# WORK REQUIRED:
Continue the article about working as an independent one-person business, starting right after its final sentence.

# TEXT EXCERPT:
Published on 8 May 2017, last updated on 21 May 2017
There’s a scene in the 1987 classic movie Dirty Dancing in which Johnny (Patrick Swayze) explains the concept of dancing space to Baby (Jennifer Grey).
“Lock your frame. Lock it, lock it, lock it.
Look. Spaghetti arms.
This is my dance space, this is your dance space.
I don’t go into yours, you don’t go into mine.
You got to hold the frame”
— Johnny, Dirty Dancing
Baby, who is a quick learner, later makes fun of this:
I’ve been “my own boss” for over six years and it took me until now (and an episode of intense exhaustion which I luckily identified as being one step too close to burnout) to realize that being independent also means that the most valuable asset in the business is myself – physical and mental health included.
In this article I want to share what I’ve learned, habits I’ve taken and changes I’ve made in relation to working as an “independent” (i.e. be a one person company). If you’re working on your own or if you’re planning to take the leap I hope that these writings can be of use.
Business Time and Client Time
The field in which you work or focus that you have influences the type of commitment that are commonly available when working as an independent. In my field for example, it is going to be more likely for me to work full-time on a project for a few weeks or months rather than half a day here for one client and half a day there for another one, etc. I think that when making the change from employee to independent it is easy to not see that the rules of the game have changed and to continue seeing client projects as the main “work”, forgetting that there are more things to running a sustainable (solo) business other than writing invoices and filing taxes.
What I mean by Business Time is therefore the set of activities that any business does but that larger businesses have entire departments busy with. Marketing, pre-sales, client relations (keeping in touch with former clients), finances, the list goes on. In the IT field it is relatively easy to say that you don’t really need all of that and that you work through an agency / head hunting company and if it works for you it is fine. I personally never have worked through an agency and don’t plan on doing so for as long as possible, I’ve found the practices and the worldview of these types of businesses in the IT industry to be somewhat off-putting.
As independent in the IT field, business life is a bit like the pendulum described by Schopenhauer “pain and boredom” – only that pain can be substituted by “too much work” and boredom by “no work at all”. It’s either 120% or not enough. Key to running a sustainable independent business is to keep doing all the “business” work whilst also working on client projects. This is difficult of course if the client commitments are full-time as this takes most of your time. So what to do?

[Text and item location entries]
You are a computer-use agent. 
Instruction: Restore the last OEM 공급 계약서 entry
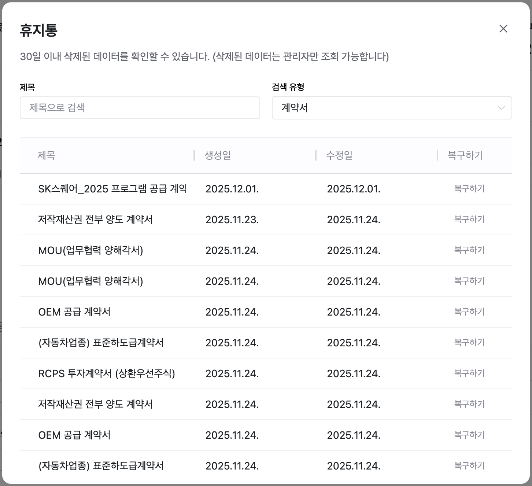(469, 435)
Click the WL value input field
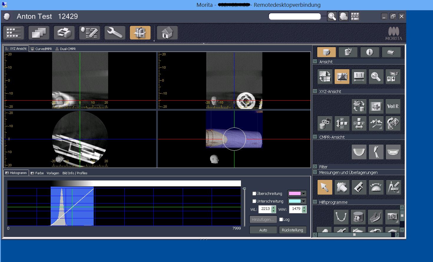Screen dimensions: 433x262 265,209
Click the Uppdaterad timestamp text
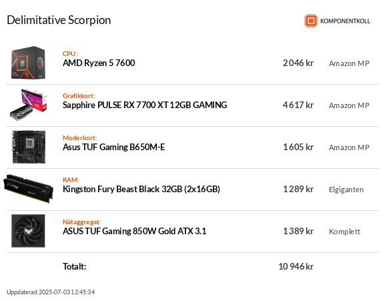Screen dimensions: 385x301 tap(51, 292)
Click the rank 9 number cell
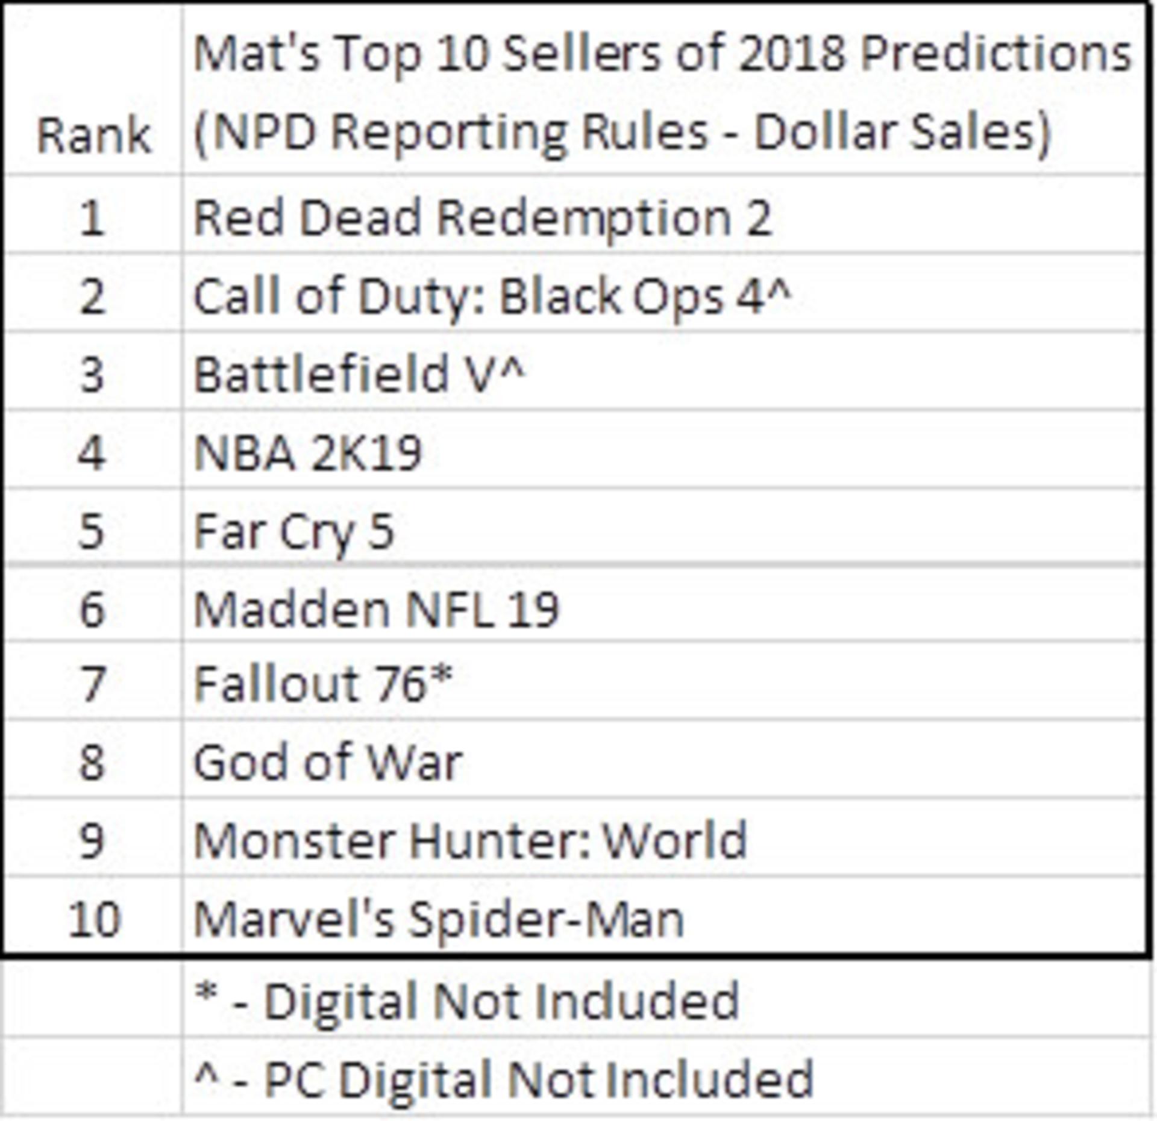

# OUTPUT FOR THIS EXERCISE:
Avoid client projects that will take 100% of your time available for work
If in any way possible, make it clear that you can’t be there for the entire duration of the week because hey, you also have to run a business on the side. If you’re in direct contant with the client this is I believe easier to achieve than when working through a recruitment agency, after all they also run a business and they completely understand that this means more than just working for their clients.
Even if it is tempting to work as much time as possible for paid work, this only pays off on the short term. When the contract is over you may find yourself without anything else lined up and all the extra money you have made will just vanish as a resulting of the time passing until you find new work.
You got to hold the frame and make time for keeping in touch with clients, finding new prospects, learning about that new technology that looks promising, going to conferences, networking, and so on.
Reserve some of your most creative time for your business
Mornings are in my experience the time when I’m the most creative. There are other spots during the day, but these are more like islands of at most 90 minutes during which I can get a whole lot of things done in a very focused manner. With mornings I mean early mornings. When I wrote Reactive Web Applications there was a period of time when I got up at 5 AM, got to my desk and wrote until 8 AM. This has been by far the most productive time in my professional life so far.
I’m not saying that you should use this “high quality” time only on your business – surely your clients deserve some of it as well. But do make sure that you keep some of it for your own business.
Pro tip: if you plan on getting up at 5AM to do some work, don’t start with emails. Turn the damn internet connection off and use your brain to think.
It is a very seducing idea that when you have found your true passion, work doesn’t feel like work anymore therefore it is okay to spend all of your time doing it. It took me six years, numerous fights with my wife and an flirt with burnout to realize that this very seducing idea is, in fact, bullshit.
Depending on your situation in life (living alone, in a couple, with kids, etc.) you may be able to have a different set of working hours available to your clients. You may even be super flexible and think that being super flexible and reading work emails in bed is a good idea.
“Work expands to fill the time available for its completion definition”. If you work as an independent, your biggest business asset is yourself. Reading work emails in bed right before sleep is not healthy.
Make sure you establish working hours. Communicate them with your clients to make expectations clear. And then stick to them.
You got to hold the frame.
(note: I am not saying that you shouldn’t be passionate about your work. By all means, find something that you enjoy doing and that gives your life meaning. Just don’t get lost in it.)
Let me start with a bit of personal history of “working spaces”.
As a student, my computer was on my desk not to far of my bed, crammed in a rather small (but cheap) room.
When I first moved to Vienna together with my girlfriend I had a little desk in our sleeping room.
When we moved into our second flat, I had a whole room for myself (with an “office” sticker on the door that the cats couldn’t bother to notice – we still have the cats, but they have outgrown the desk space).
The place we now live in has a separate room at the back of the garden (some of my friends call it the “git hut”). It’s got electricity, water, heating, coffee and a sit-stand desk with two monitors on which I am currently typing (the picture was taken before we moved in).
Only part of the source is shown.